The door creaked and she berated herself for her foolishness, grateful for the tricky lighting that would conceal her blush. It would take a few seconds for it to fade, just long enough for Master Zed to step out onto the landing and pause, noting only one subordinate rather than two.

“He's doing reconnaissance,” she explained before he could ask where Binz had gone. She didn't want to hear the barely veiled anger in his voice over a post abandoned, one of his men breaking rank, though she could hear it anyway, almost feel it pressing against her back. Silly girl, Ain thought. Any pleasant emotion other than violent triumph died in him with his wife.

“I'll expect a full report in the morning then,” He didn't come to sit next to her on the step. She stood and saluted.

“Sir. Yes, sir.”

“Your quarters will be assigned by the receptionist. Dismissed.”

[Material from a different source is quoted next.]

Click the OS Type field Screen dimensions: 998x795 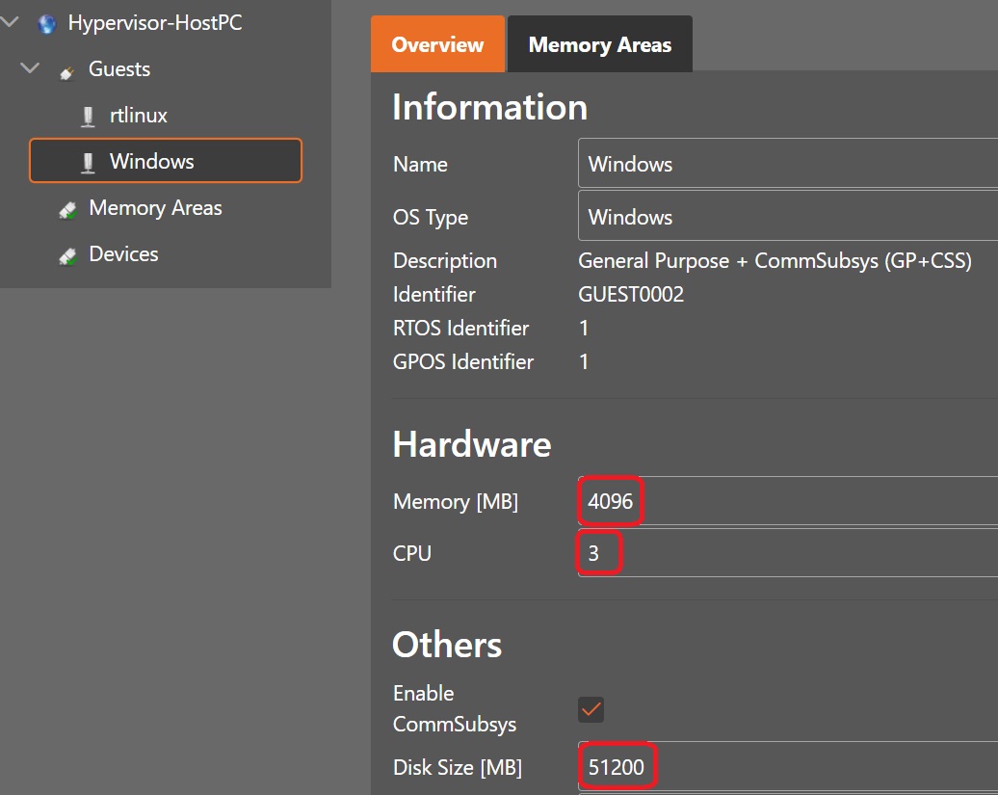tap(786, 217)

With the quiet scrape of boots on cement, he was gone. Ain held the salute until the door closed behind him, feeling oddly empty, drained of energy. She needed to stop doing this to herself. There were more important things than a foolish girl's crush on her teacher. She let her arm drop to her side, her eyes darting out to the street where Binz had disappeared. This was why she enabled him, gave him a way to run about and be a child again. They'd given up their lives for Master Zed and he viewed them with the same fondness he gave the tools he used to maintain his cybernetic arm. Binz could escape for a few hours, revel in his life, show off his abilities.

Ain could only feel hollow.

But this was the life she'd chosen. The life she believed in. And she didn't regret it.

Even if she hurt for something more.

Sighing, she went inside and wrote a note for Binz and checked in to her room. It was muggy, so she opened the window, surprised to find that the sound of the band came through clearer now that she was a few floors up. It played through the night, the brass and percussion invading her dreams so that she danced until morning, steps she couldn't recall with a man she loved who didn't really exist.